Kings and Queens of kai: Leading the Māori food revolution

Meet the innovative chefs spearheading New Zealand’s kai (food) revolution.

Meet the innovative chefs spearheading New Zealand’s kai revolution by incorporating Māori tradition and unique indigenous foods into their menus.

New Zealand cuisine is well celebrated in the hundreds of excellent restaurants and cafés found throughout the country. Recently, the influence of Māori tradition and indigenous kai (food) have been recognised as nationally recognised taonga (treasures), providing a point of difference that innovative cooks and chefs are proud to incorporate in their menus.

Monique Fiso, Wellington

Two years ago, innovative young chef Monique Fiso returned from New York City’s Michelin-starred The Musket Room to create Hiakai (hungry). Originally a pop-up series of events and now a permanent restaurant in Wellington dedicated to the development of Māori cooking techniques and ingredients.

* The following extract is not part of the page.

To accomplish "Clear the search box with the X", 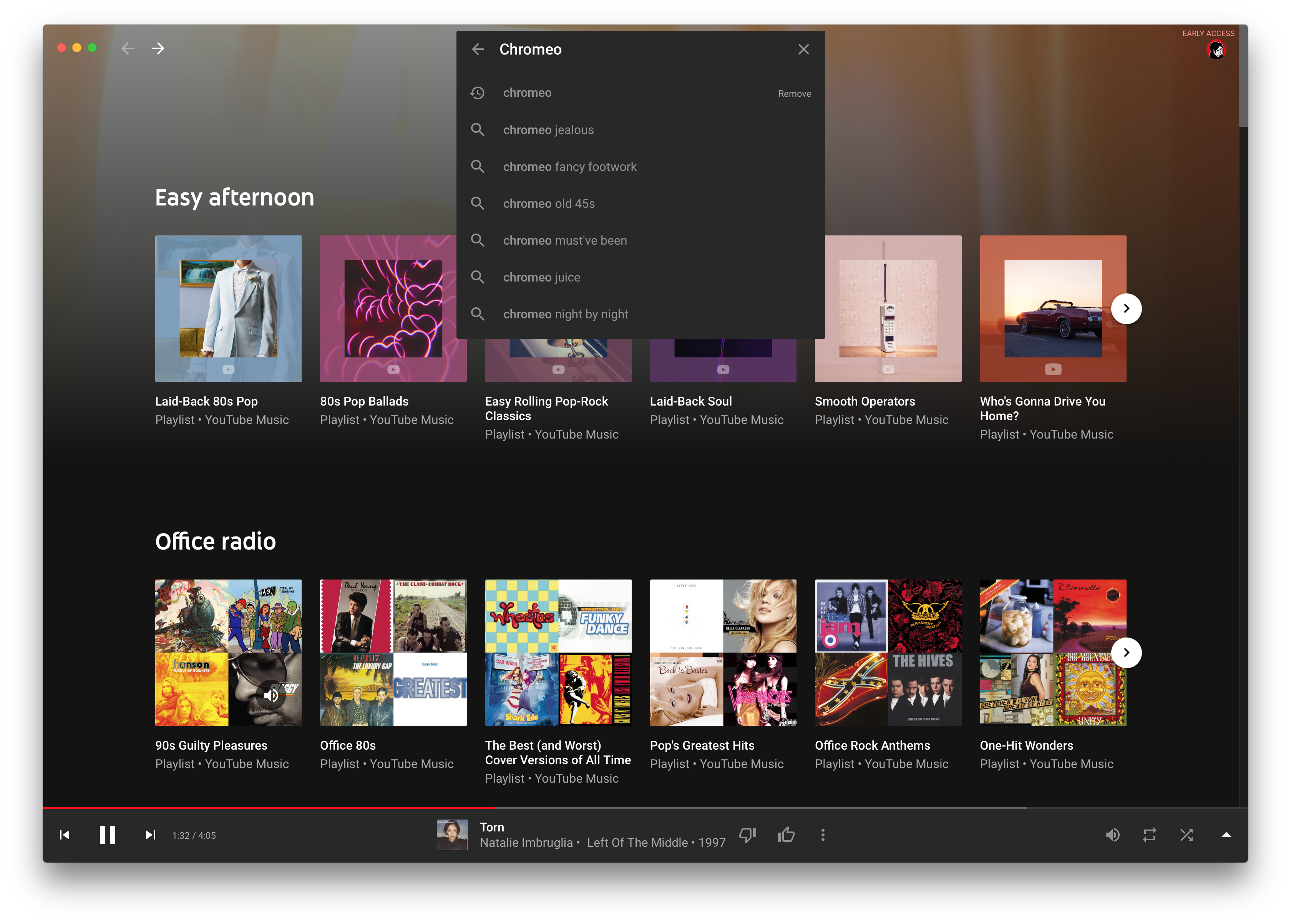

Fiso’s Māori and Samoan ancestors were great innovators of food and land, developing their own style of earth cookery (hāngi) and successfully adapting the indigenous flora and fauna for their meals. She leads the way in modernising these traditional foods with her exquisite fine-dining cuisine and is at the forefront of the Māori food revolution.

Rex Morgan, Wellington

One of the first chefs to bring his culinary heritage to the New Zealand table was Rex Morgan, an expert in French cooking techniques who adapted his style to include his personal experience of Māori influence and ingredients. He has been a hero chef on Māori Television, introduced indigenous ingredients to Air New Zealand’s business-class menus and is now the executive chef at Wellington’s popular Boulcott Street Bistro. Morgan adds the earthy, smoky flavours of traditional hāngi, and the native herbs horopito and kawakawa to some of the restaurant dishes. He will cook a menu with Māori influences by request. 

Sean Kereama, Palmerston North

Massey University has currently two marae (traditional Māori meeting grounds) under construction – in Wellington and at the main Turitea campus in Palmerston North. The university’s executive chef, Sean Kereama, will preside over the two new kitchens of these marae in addition to his current work at Wharerata, a beautiful turn-of-the-century homestead in the Turitea grounds, where there is a café catering to students, staff and visitors. Kereama, who has mastered a wide spectrum of international cuisines, is from a Māori/Malay Chinese background. And he’s not the only successful chef in his family – his brother, Jude, runs two restaurants in Cornwall, England, specialising in Māori-influenced fare. New Zealand wine dinners, matched to Kereama’s menu, are a specialty of the Wharerata calendar and open to all food and wine connoisseurs.

Rewi Spraggon aka The Hangi Master, Auckland

Hāngi master Rewi Spraggon believes you haven’t tasted Aotearoa until you’ve tasted proper hāngi food. This form of cooking can be traced back to the first Polynesian settlers landing in New Zealand hundreds of years ago. You can taste his hāngi tuturu, featuring chicken, pork, kumara (sweet potato), potato, cabbage and stuffing, at Maori Kitchen on Auckland’s Queens Wharf, where Spraggon has cleverly turned a mini skip into an earth oven, and from his Hangi Master trailer at Silo Park. 

Belinda and Jarrad Mckay, Auckland

Jarrad Mckay who, with wife Belinda, runs Auckland’s home of casual Māori kai (food), Pūhā & Pākehā. Every dish on their menu follows their kaupapa (policy) - taking elements of old school Māori kai and adding modern flavours. Make sure to try their hāngi-cooked dishes like the Māori twist on the classic Reuben Sandwich, as well as the deliciously genius Marmite and chocolate milkshake. Keep an eye out for their food truck when you are in Auckland.